▶ **EXERCISE**: Can you copy every line of the records below word for word, leaving out the pictures?

▶ **INPUT ROWS**:
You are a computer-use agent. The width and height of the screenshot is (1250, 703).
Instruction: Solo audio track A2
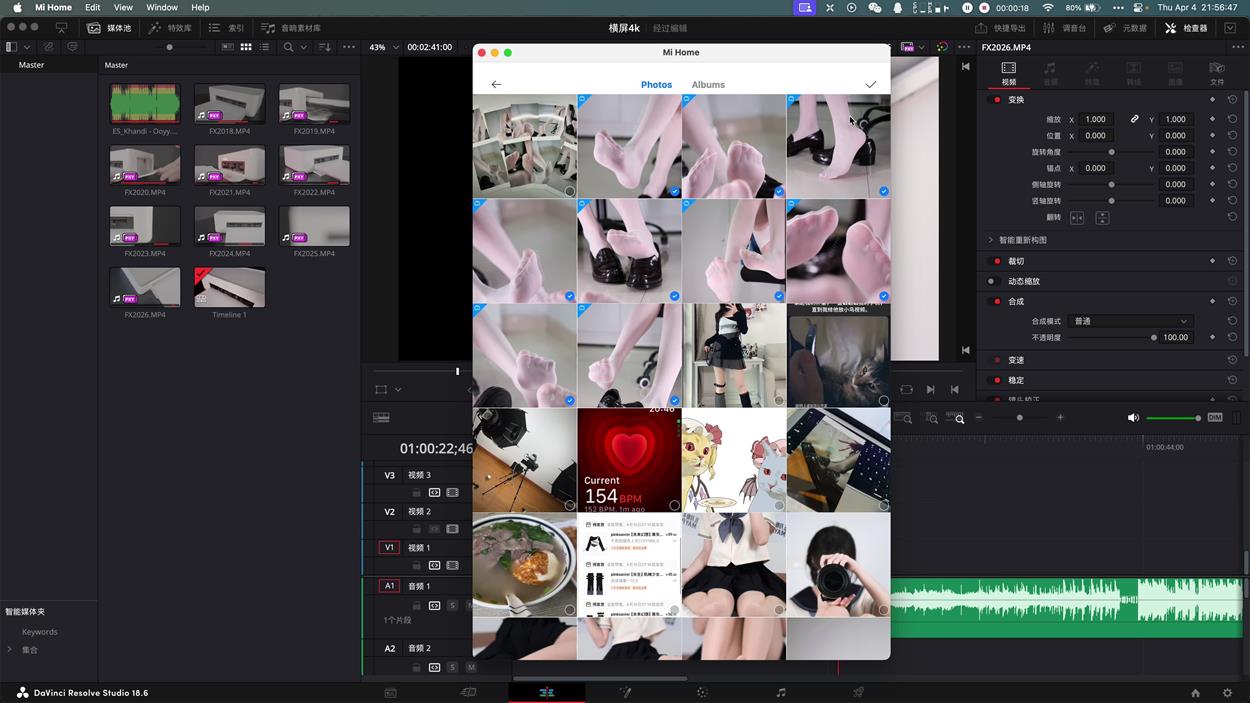coord(452,667)
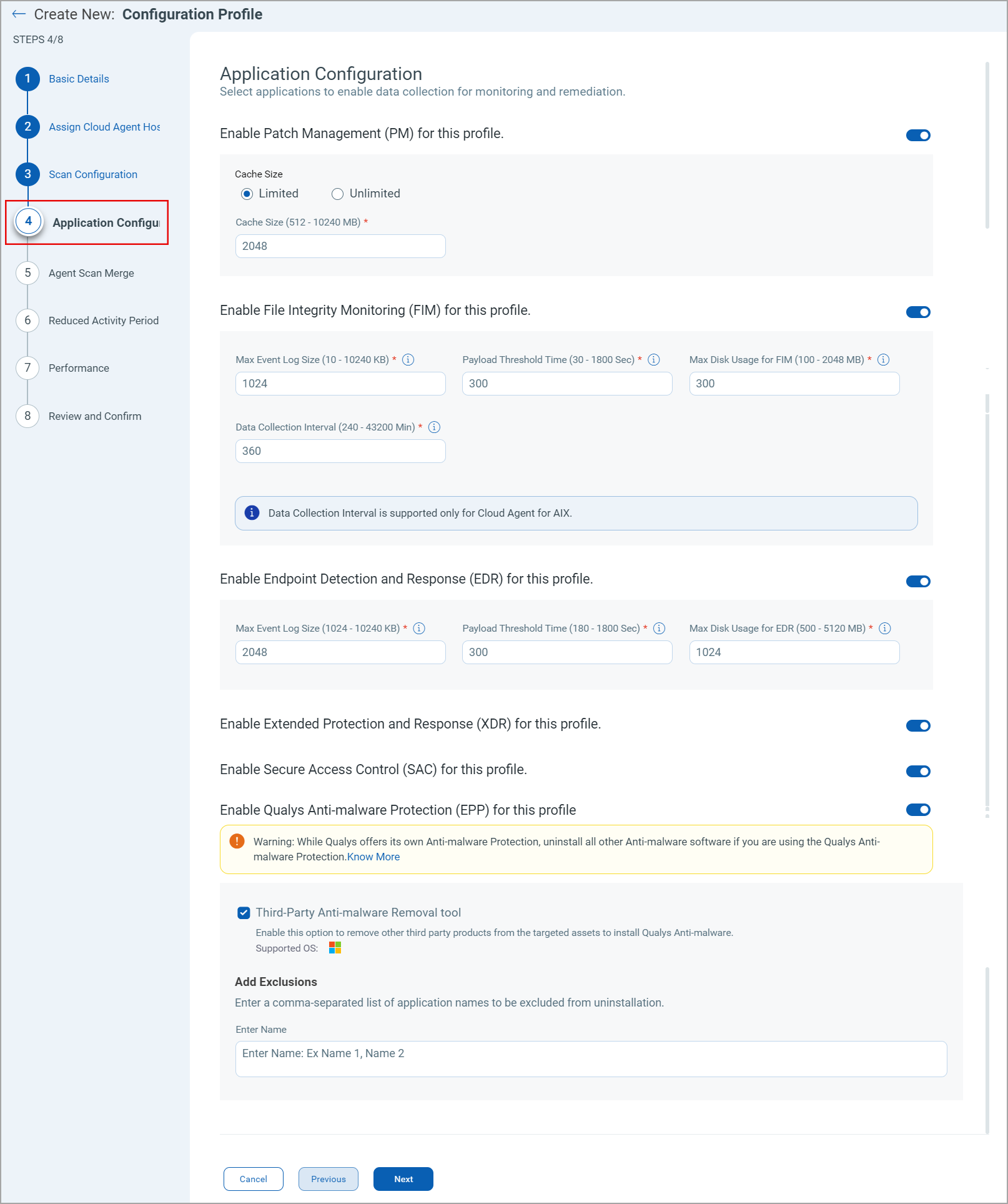The height and width of the screenshot is (1204, 1008).
Task: Click info icon beside Max Disk Usage for EDR
Action: [x=884, y=629]
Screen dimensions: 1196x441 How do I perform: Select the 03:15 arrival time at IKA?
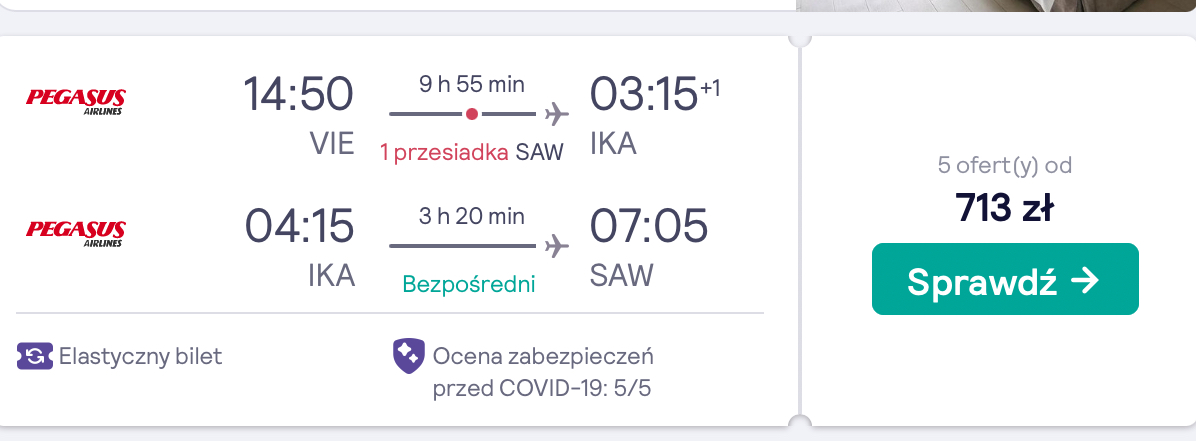[x=644, y=94]
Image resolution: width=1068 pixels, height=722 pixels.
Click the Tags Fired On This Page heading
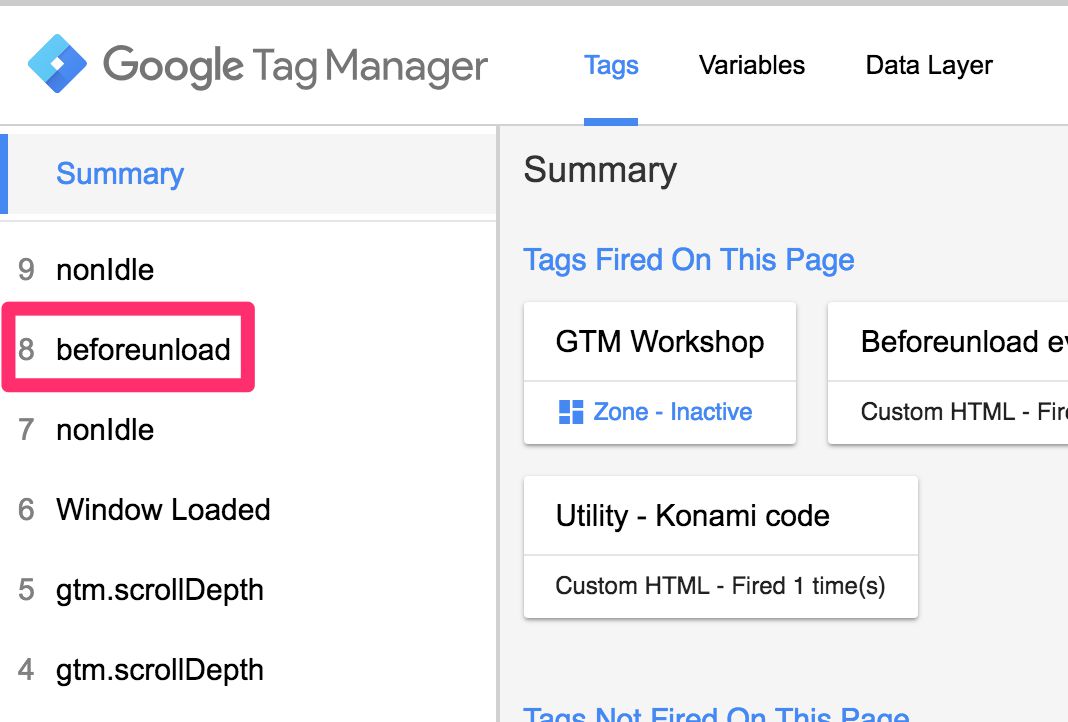tap(689, 260)
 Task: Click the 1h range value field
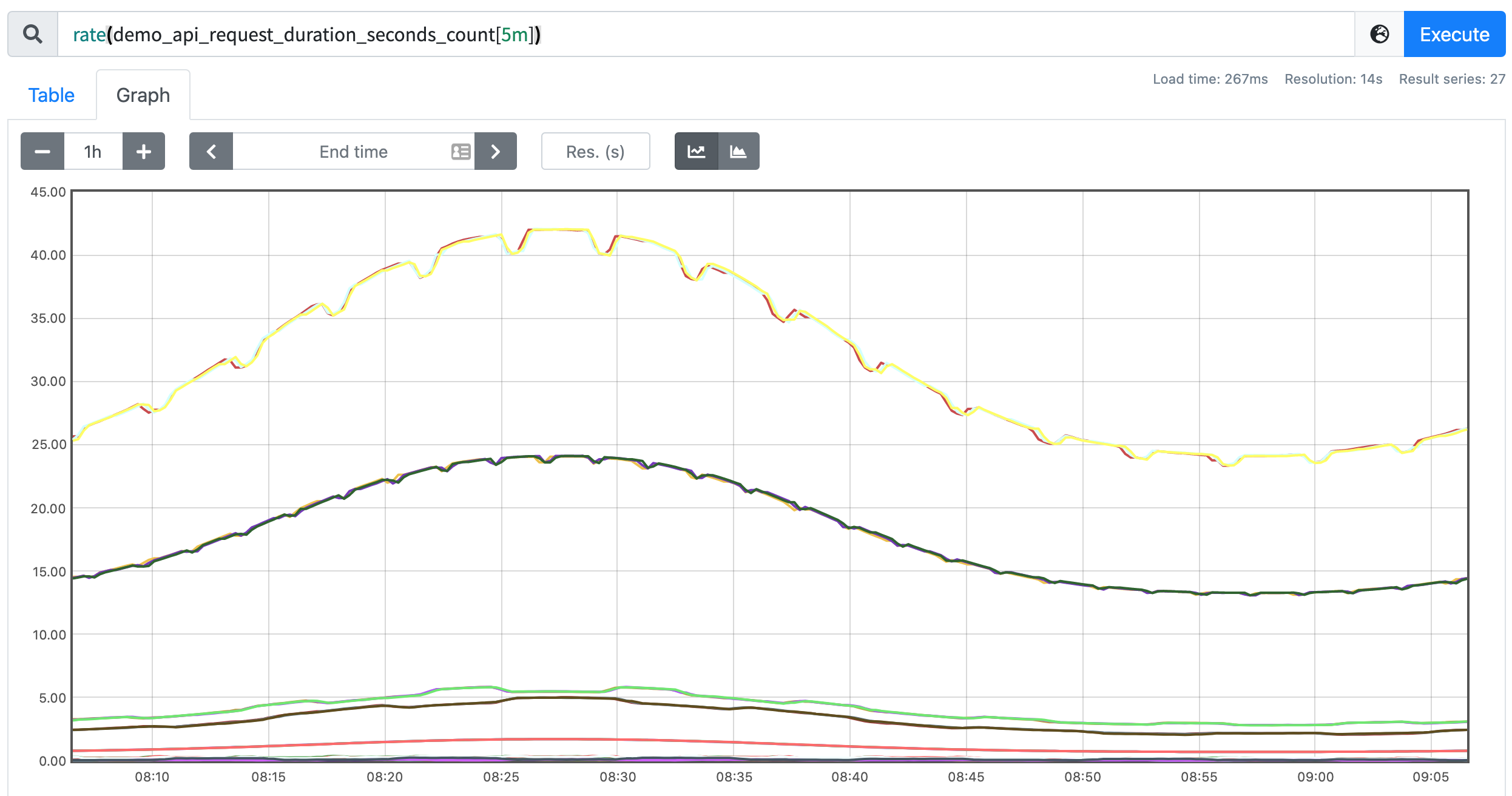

▶ **FINISHED ANSWER**:
You are a computer-use agent. The width and height of the screenshot is (1250, 703).
Instruction: Solo audio track A2
coord(452,667)
The height and width of the screenshot is (1204, 1008).
Task: Click info icon beside Max Disk Usage for EDR
Action: [x=884, y=629]
Screen dimensions: 1196x441 How do I perform: Select the 03:15 arrival time at IKA?
[x=644, y=94]
Image resolution: width=1068 pixels, height=722 pixels.
Click the Tags Fired On This Page heading
tap(689, 260)
 Task: Click the 1h range value field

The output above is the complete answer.